I’m broken and I’m lonely and life feels so uncomfortable for a little freak like me.
I tried to summon the words, or any words, but none would come. She looked hopefully as I sipped my milkshake, and I could feel how happy she’d be if I talked. But I couldn’t. I just couldn’t.
“We’d better get the bus,” she said.
I nodded, and it was back to normality again.
***
Mark
Three weeks.
Three shitty weeks.
Three long shitty weeks when I questioned everything about everything. My cruddy life filled with paint and nothing else, my career in teaching and whether I deserved to hold onto that position anymore, the legacy of a woman I’d lost nearly ten years earlier, the ghost of a tragic life rattling its chains throughout my home, and Helen. The girl I’d loved and lost. The second girl I’d loved and lost.
The girl who tormented me every single day, with her soul and her sadness. And her youth.
Her beautiful youth.
Her eyes were still sad, but her paintings were getting better. It had been over a week since she’d even logged into her cam account, and I’d been seeing her more and more with Harry Sawbridge around school.
I tried not to look. I tried not to care at all.
But I did care.
I cared so much it made me sick to the stomach.
Jenny Monkton flittered around me like an irritating butterfly as we approached the dates of the panto. My work there was done, and yet she dragged me into every consideration, every discussion, every schedule. Between that and the ball preparations she was a noose around my neck, making plans I couldn’t escape from.
She had everything planned out. My lifts to and from the ball venue — so I could enjoy a drink, she insisted, of course I should be able to drink, she insisted — and then my participation in clearing the hall with her the morning after. The panto rehearsals, and the panto itself and the panto after party.
And work Christmas drinks, she was planning that, too.
I needed a break, and Christmas couldn’t come soon enough.

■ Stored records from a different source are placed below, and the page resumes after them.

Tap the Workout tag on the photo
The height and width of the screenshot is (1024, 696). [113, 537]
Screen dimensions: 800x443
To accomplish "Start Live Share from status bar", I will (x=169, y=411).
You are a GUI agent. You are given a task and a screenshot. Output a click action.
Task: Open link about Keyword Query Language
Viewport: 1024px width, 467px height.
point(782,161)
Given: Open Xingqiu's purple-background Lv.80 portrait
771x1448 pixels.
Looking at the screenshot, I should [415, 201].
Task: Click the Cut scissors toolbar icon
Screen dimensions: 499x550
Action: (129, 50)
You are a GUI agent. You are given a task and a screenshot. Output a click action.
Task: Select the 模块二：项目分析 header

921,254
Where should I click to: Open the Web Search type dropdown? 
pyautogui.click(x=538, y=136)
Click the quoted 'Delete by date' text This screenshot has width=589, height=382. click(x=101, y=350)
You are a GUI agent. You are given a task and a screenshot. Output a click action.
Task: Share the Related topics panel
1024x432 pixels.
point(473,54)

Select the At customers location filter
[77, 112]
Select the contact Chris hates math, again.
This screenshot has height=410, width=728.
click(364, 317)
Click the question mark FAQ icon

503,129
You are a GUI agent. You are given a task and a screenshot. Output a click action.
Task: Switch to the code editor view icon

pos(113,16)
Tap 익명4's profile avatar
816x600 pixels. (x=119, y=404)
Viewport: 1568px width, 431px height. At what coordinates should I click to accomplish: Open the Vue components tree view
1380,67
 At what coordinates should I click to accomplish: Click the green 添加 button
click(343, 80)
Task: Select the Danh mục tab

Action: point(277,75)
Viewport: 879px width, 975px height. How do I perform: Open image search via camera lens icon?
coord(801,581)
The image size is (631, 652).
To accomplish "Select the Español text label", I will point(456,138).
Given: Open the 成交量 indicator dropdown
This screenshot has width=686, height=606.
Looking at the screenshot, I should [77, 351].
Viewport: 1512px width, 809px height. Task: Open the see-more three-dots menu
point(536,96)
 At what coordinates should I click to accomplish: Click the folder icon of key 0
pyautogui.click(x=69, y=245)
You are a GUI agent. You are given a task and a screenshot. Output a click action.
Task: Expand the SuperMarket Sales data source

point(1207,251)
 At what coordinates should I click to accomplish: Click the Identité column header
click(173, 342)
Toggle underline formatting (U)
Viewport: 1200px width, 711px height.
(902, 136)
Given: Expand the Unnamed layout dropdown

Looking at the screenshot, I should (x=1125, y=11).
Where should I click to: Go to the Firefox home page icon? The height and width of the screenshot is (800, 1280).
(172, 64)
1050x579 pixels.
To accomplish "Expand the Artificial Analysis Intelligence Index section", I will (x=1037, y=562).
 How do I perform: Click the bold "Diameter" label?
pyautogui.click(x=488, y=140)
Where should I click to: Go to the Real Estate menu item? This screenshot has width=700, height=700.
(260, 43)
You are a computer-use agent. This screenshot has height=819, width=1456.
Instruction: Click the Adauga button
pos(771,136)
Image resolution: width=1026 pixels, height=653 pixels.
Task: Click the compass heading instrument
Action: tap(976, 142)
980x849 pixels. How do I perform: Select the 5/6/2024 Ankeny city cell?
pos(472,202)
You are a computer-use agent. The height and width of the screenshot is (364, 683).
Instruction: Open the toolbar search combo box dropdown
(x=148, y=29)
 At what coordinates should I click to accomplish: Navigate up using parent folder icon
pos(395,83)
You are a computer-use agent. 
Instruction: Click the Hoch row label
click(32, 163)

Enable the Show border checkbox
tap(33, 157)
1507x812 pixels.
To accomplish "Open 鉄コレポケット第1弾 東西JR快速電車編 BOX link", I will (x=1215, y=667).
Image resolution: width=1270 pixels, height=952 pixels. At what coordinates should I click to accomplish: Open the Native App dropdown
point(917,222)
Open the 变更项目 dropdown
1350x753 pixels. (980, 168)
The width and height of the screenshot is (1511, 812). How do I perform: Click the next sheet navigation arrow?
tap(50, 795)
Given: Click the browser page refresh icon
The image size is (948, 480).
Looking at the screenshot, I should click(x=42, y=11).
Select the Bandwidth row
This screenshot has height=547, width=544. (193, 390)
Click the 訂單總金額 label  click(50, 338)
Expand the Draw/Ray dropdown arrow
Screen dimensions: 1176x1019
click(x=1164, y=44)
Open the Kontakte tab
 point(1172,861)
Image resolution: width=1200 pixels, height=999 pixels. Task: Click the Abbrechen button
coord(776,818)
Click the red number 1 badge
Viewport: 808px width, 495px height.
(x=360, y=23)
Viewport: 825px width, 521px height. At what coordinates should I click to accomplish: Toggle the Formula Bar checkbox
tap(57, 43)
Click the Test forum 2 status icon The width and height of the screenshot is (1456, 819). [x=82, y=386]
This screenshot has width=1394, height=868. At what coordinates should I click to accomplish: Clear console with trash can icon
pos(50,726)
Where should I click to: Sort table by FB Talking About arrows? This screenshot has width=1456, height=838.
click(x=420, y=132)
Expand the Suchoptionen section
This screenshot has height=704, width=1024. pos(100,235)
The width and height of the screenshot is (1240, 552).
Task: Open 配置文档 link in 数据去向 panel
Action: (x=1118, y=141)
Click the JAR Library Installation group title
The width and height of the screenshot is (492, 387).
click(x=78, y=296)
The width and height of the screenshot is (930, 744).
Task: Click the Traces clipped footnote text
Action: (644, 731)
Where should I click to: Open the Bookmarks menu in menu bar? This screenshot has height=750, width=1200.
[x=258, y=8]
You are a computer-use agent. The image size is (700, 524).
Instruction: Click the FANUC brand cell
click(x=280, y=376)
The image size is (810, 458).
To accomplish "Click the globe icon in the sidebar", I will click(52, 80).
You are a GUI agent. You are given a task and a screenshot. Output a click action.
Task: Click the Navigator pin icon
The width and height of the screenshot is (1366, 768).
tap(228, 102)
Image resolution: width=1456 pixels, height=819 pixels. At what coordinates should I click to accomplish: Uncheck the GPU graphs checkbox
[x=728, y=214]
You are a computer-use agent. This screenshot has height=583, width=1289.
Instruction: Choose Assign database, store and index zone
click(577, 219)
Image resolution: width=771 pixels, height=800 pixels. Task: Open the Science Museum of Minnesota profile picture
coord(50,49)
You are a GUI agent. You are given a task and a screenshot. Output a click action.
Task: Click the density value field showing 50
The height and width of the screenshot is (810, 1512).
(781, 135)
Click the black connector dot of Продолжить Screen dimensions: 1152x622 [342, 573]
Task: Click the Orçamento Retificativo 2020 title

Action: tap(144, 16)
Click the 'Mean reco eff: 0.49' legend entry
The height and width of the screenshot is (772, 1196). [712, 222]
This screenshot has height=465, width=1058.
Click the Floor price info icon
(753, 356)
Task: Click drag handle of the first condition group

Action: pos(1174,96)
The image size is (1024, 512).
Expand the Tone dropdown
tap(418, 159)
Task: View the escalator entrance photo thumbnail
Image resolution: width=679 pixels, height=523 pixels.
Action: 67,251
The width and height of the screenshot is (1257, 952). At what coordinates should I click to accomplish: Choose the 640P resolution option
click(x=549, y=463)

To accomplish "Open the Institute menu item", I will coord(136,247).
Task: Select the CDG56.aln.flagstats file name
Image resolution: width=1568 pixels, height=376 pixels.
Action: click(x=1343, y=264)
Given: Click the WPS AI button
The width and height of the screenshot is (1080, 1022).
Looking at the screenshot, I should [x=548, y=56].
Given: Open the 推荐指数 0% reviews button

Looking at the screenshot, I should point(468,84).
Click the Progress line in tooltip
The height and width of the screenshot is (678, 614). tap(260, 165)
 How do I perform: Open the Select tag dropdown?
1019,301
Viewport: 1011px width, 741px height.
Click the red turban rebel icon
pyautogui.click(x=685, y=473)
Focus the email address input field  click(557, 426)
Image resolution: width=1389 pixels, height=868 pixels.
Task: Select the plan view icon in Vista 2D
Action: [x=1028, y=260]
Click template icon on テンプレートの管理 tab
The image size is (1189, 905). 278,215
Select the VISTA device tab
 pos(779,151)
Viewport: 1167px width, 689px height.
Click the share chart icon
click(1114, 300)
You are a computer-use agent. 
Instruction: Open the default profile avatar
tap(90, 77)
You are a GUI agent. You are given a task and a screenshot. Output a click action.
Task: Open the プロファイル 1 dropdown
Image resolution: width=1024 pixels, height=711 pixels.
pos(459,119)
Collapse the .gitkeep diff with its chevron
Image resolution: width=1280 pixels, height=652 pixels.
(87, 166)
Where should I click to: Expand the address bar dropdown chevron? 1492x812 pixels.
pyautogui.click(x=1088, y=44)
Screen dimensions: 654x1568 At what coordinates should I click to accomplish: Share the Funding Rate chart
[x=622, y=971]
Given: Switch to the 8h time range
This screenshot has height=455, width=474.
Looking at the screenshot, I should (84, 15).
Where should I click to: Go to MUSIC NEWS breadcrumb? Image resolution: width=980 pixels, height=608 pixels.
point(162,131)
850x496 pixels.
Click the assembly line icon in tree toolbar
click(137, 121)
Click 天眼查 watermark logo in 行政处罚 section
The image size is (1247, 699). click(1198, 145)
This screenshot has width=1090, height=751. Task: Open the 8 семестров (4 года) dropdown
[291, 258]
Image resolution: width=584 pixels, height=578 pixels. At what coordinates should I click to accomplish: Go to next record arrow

We were just a day from the ball when the ping of my email sounded one evening.
Helen
ArtyHelenPalmer is recording a message!
In shock and with my heart thudding, I clicked to view live and she was sitting in silence, twirling her hair around her fingers.
“It’s been a while. Sorry. I mean I was… I’m still…”
I watched her watching her knees, cross-legged on her bed with her laptop angled up.
“I thought I should maybe… before the ball… I thought I should…”
She sighed, and so did I.
“I miss you. I miss being friends. I miss what we had.”
And so did I.
“I just… being around you made me feel so alive. I felt… I felt like me… and like that was ok.”
And so did I.
“I felt like I had someone who got me… someone who could make it ok…”
And so did I.
“I just… I miss that. I miss you. And things are weird now and horrible and different, and sometimes I even forget there was anything more… but then I remember, and I get so sad.”
And so did I.
“I just wondered… I thought… maybe you missed me, too. Just a little. I know you probably don’t…” She laughed at herself, a horribly self-depreciating sound.
And I was typing. Typing before I could change my mind.
I miss you, Helen.
And her eyes lit up and widened. “You do?”
Every day.
“I just… I didn’t know… you didn’t seem like it…”
I was just trying to set you free.
“But… but I don’t want that… I… I want…” She sighed. “It doesn’t matter. I’m a kid, I know, and you’re not. And I get that. I get it.”
She took a little breath.
“I just… I really…”
She held up a hand to the screen and it took me a second to realise she was reaching for the off button.
“I’d better go…”
And I blew it again. Typed the only thing I could justify saying.
Goodnight, Helen.
“Goodnight, Mr Roberts.”
With regret, I typed the words I wanted to say, typed them into the chat box like they could save my soul, pull me from the depths of the black and white world I’d been rotting in and make it all real again.
Don’t go with him. Don’t be with him. Please, Helen, don’t. Wait for me. Wait until you’re older and I’m just a man, wait until this can be something. And I’ll be there. I promise I’ll be there.
But no.
I couldn’t.
I pressed delete.
***
Helen
I thought I’d feel better for making a video. But I didn’t. I was churning and sick and sad inside, and I cried my way through getting ready for the ball and tried to hide it, tried to pretend it was just excitement. Mum seemed to buy it, at least.
We’d had the afternoon off school to get ready — a special sixth form privilege — and I hadn’t seen Mr Roberts all day. It hadn’t stopped me thinking about him.
I messaged Lizzie.
What time is Scottie picking you up?
Lizzie: He’s not.
He’s not??
Lizzie: No. We’re not one of ‘those’ couples. We don’t do the traditional thing.